Figure 3. PINK1-mediated phosphorylation of ubiquitin and Parkin

(A) Upon mitochondrial damage, PINK1 is recruited and activated at the mitochondrial surface resulting in the sequential phosphorylation of both Ub and the Parkin Ubl domain on their respective Ser65 sites. This leads to Parkin activation and ubiquitylation of multiple substrates on the mitochondrial outer membrane (MOM), which in turn become favourable substrates for PINK1. In such a way, PINK1 and Parkin generate high-density p-S65-Ub chains on MOM proteins. This increases the binding and retention time of Parkin on mitochondria, leading to the amplification of Ub signals. Phosphorylation of Ub chains also serves as a commitment step, as p-Ub chains are resistant to deubiquitylation by the majority of DUBs. The multiple ubiquitylation signals then commit mitochondria for degradation by attracting multiple autophagy receptors, such as OPTN and NDP52. (B) Conformational domain rearrangements for Parkin activation. (a) Inactive PARKIN: Closed auto-inhibited structure of full-length PARKIN (PDB: 4k95). The catalytic cysteine 431 of the RING2 domain (in red) is blocked by the UPD. The I44 patch of the Ubl domain interacts with the RING1 helix and the IBR interacts with Ubl, thereby covering the S65 phosphorylation site of the Ubl domain. Additionally, the C-terminal Ubl and REP block the E2 access to the RING1 domain. (b) Dynamic intermediate Parkin (PDB: 5caw; 143–461 a.a.) in complex with p-Ub. The interaction between p-Ub and Parkin straightens the kinked pUBH helix, opens the IBR and releases the Ubl and its phosphorylation site from the Parkin RBR core. (c) Model of the active form of Parkin. The RING domain of a Cbl-UBCH7 crystal structure (PDB: 1fbv; magenta) conjugated to ubiquitin (PDB: 4q5e; yellow) is superposed to PARKIN RING1 (PDB: 5caw). The Ubl and REP domains are released, making the RING1 domain accessible to the E2∼Ub. The interaction of Parkin with the E2∼Ub could induce conformational changes in that active site of the RING2 domain and fully activate Parkin.

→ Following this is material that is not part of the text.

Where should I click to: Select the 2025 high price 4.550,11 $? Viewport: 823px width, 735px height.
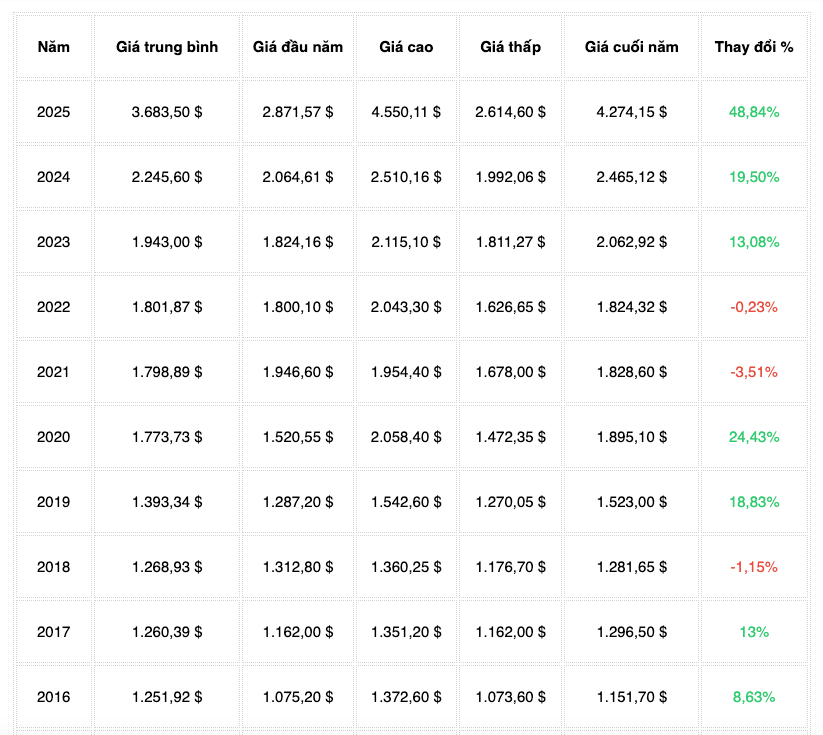[406, 112]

Figure 4. TBK1 in control of ubiquitin-dependent autophagy

TBK1 mediates feedback and feedforward regulation of the two autophagic adaptor proteins p62 and OPTN. Phosphorylation on their UBDs promotes binding to ubiquitylated cargo, whereas phosphorylation of the LIR motifs promotes the recruitment of autophagosomal membranes. Thus, TBK1 amplifies cargo recognition and commits it to degradation.

Figure 5. Integrative model for PINK1/Parkin- and TBK1/OPTN-dependent mitophagy

Mitochondrial damage leads to the activation of the kinase PINK1, which phosphorylates Ub and Parkin on S65. The phosphorylation-dependent activation of Parkin results in the generation of phosphorylated polyUb chains on MOM proteins. Autophagic receptors such as OPTN are recruited to the site of mitochondrial damage, together with the kinase TBK1, which becomes activated through dimerization and autophosphorylation. Active TBK1 phosphorylates the Ub-binding regions within OPTN. The p-Ub MOM substrates are subsequently bound by autophagic receptors, which link damaged mitochondria to autophagosomal membranes through binding to LC3s thereby resulting in mitophagy.